How to work from your bed without hurting your back

Although it's been shown that working from the comfort of your bed might cause back problems, here are some tips and tricks on how to do it the right way.

Working from home has become the norm for many of us these days but it hasn't always been the best option for some. Whether it's because you can't seem to concentrate, generate the productivity that is needed or because you simply just don't have adequate space for a 'home office', many have found themselves having a hard time adjusting to working from home, especially when that involves working from your own bed.

Discouraged by medical experts

Medical experts believe that beds should be reserved for two things only: sleep and sex. Anything else might disrupt your sleep pattern because your mind will stop associating your bed with sleepy time.

But we understand that living with two, three and some times even upwards of three roommates might make it impossible to avoid working from the comfort of your own bed.
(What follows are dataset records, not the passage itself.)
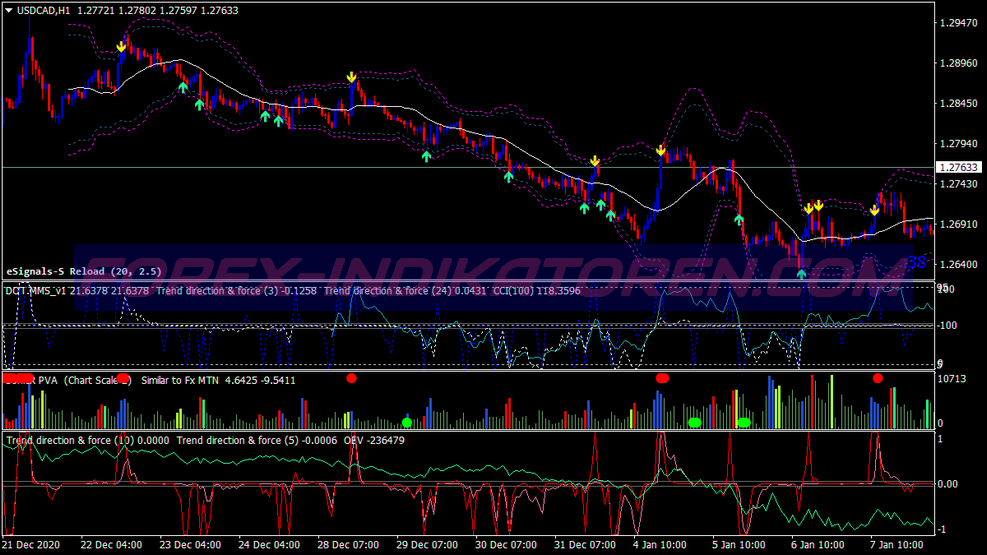Click the yellow sell arrow at the 28 Dec peak
987x555 pixels.
click(x=352, y=77)
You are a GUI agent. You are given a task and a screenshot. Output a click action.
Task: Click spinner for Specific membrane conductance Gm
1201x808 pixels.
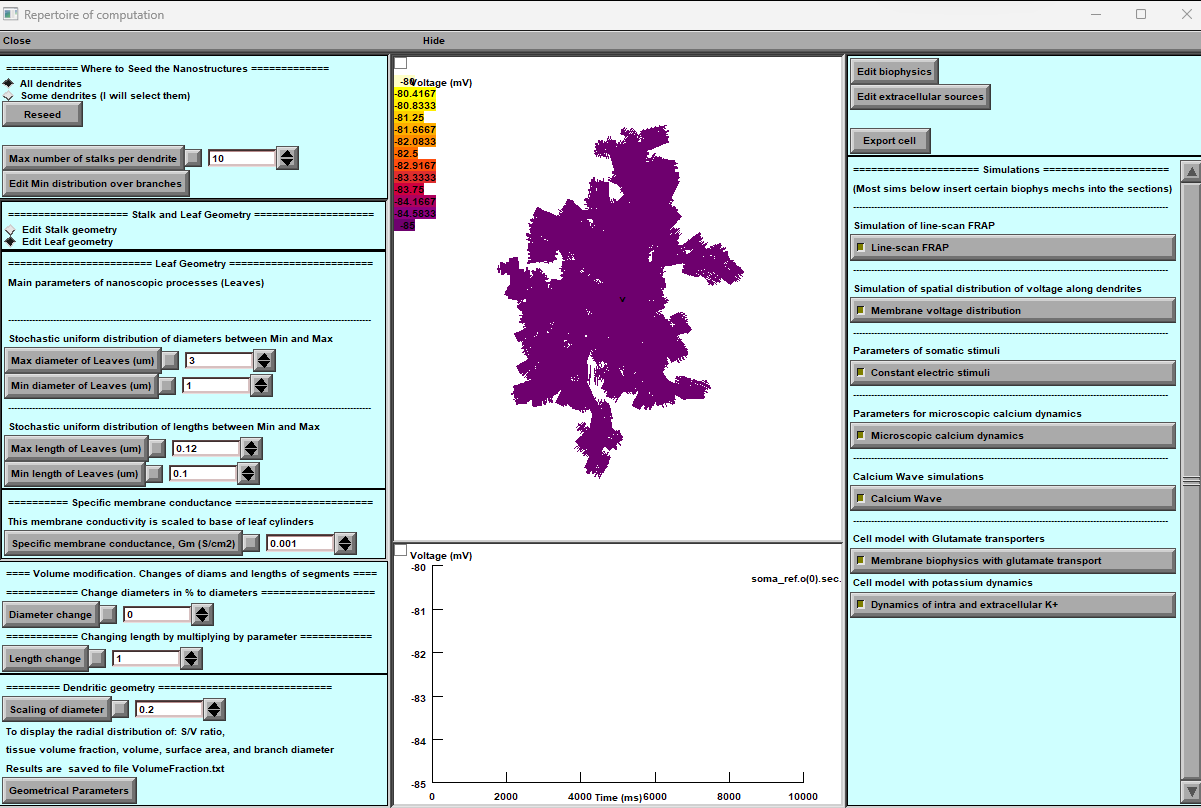[x=345, y=543]
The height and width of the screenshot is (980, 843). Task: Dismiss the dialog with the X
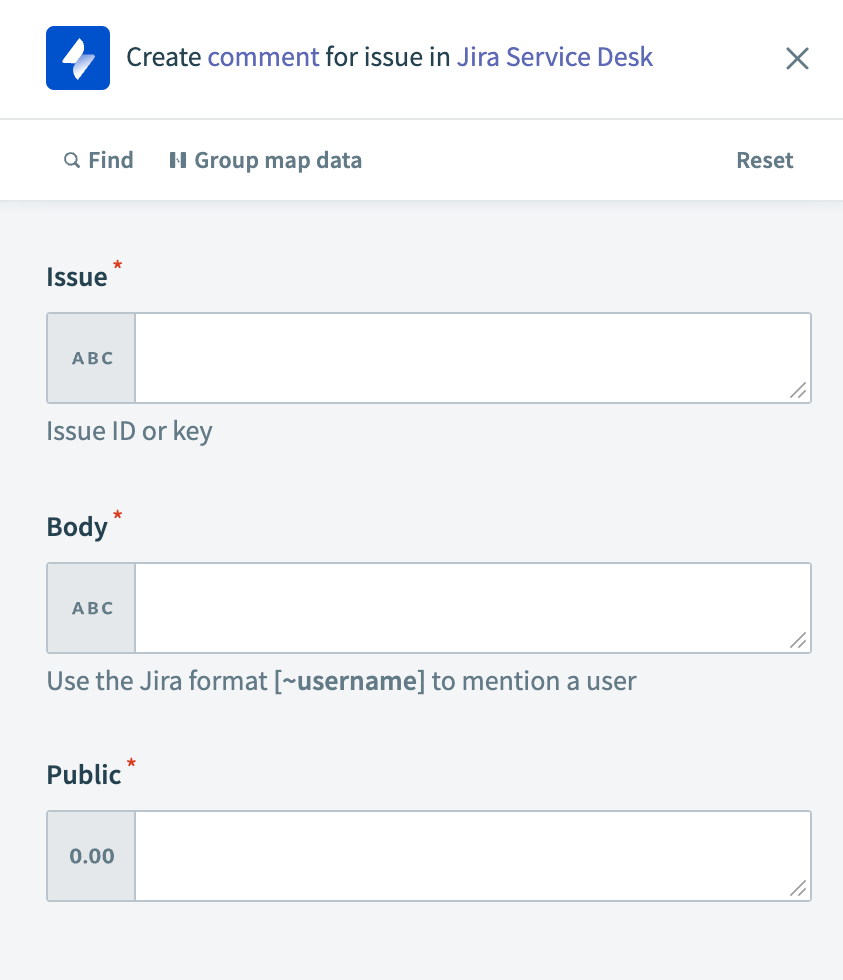[x=797, y=58]
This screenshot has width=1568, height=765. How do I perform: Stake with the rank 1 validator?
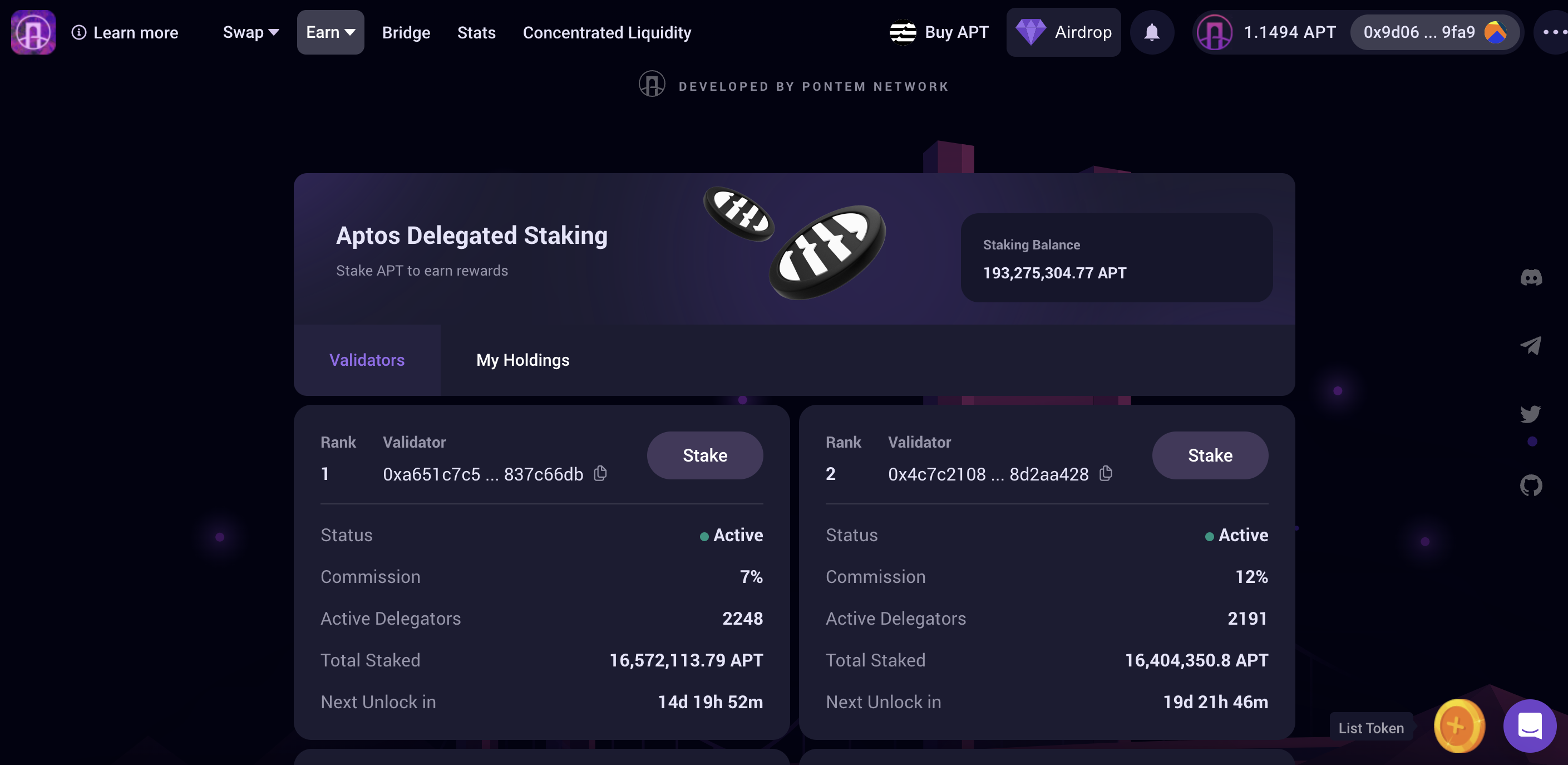tap(704, 455)
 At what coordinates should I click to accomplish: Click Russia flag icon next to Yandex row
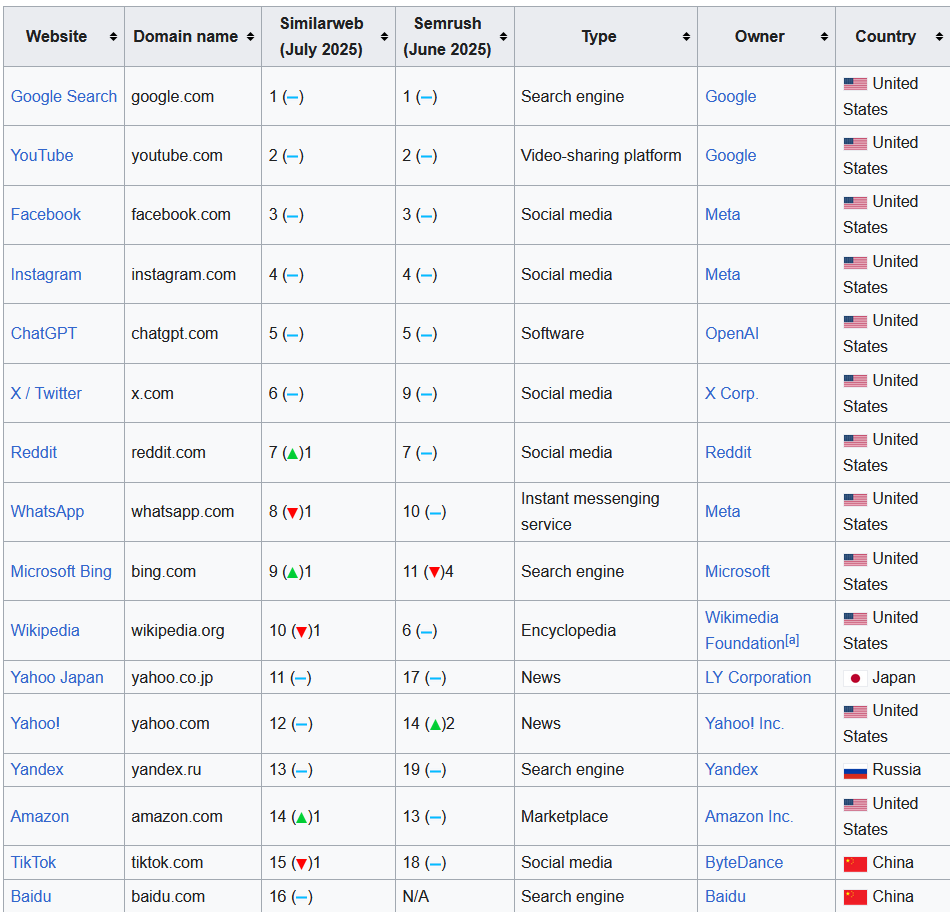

During the first lockdown, a survey conducted by Uswitch.com found that 25% of home workers had worked from their bed at one point in time. And as things have progressed, that number have proportionally increased as well. Catherine Quinn, president of the British Chiropractic Association, said:

We’ve found that up to 40% of people who have worked from home during lockdown have worked from their bed at some point.

Quinn explains that working from your bed can cause or exacerbate back pain and lead to poor posture in many individuals. It also encourages a more sedentary lifestyle which has been linked to weight-gain and mental health issues in previous studies.

But if you have no other away around being bed-bound while working here are some tips and tricks to look into in order to reduce the negative effects of working from your bed.

Invest in a tray table or laptop stand

Quinn believes that one should keep their laptop in front of them at eye height to avoid any strain on their neck:

There are some fairly cheap laptop stands you can purchase to use at home, which will help provide support when working in this position.

Pillows are key

Ergonomic cushions are essential for back support. Quinn explains that:

Beds don’t have the same support as a desk chair. Make sure your lower back is fully supported by using pillows and sitting up against your headboard.

Stay as active as possible

One's body requires movement to be able to stay in top shape even working from home and especially if you are constrained by the bounds of your bed. Quinn suggests that one should try new positions to work in:

If you work from your bedroom, consider using your chest of drawers as a standing desk, for example. It’s also great to incorporate movement into your day, so try something as simple as a 10-minute yoga routine in the morning, doing one work call a day standing up or popping out for a 20-minute walk over your lunch break.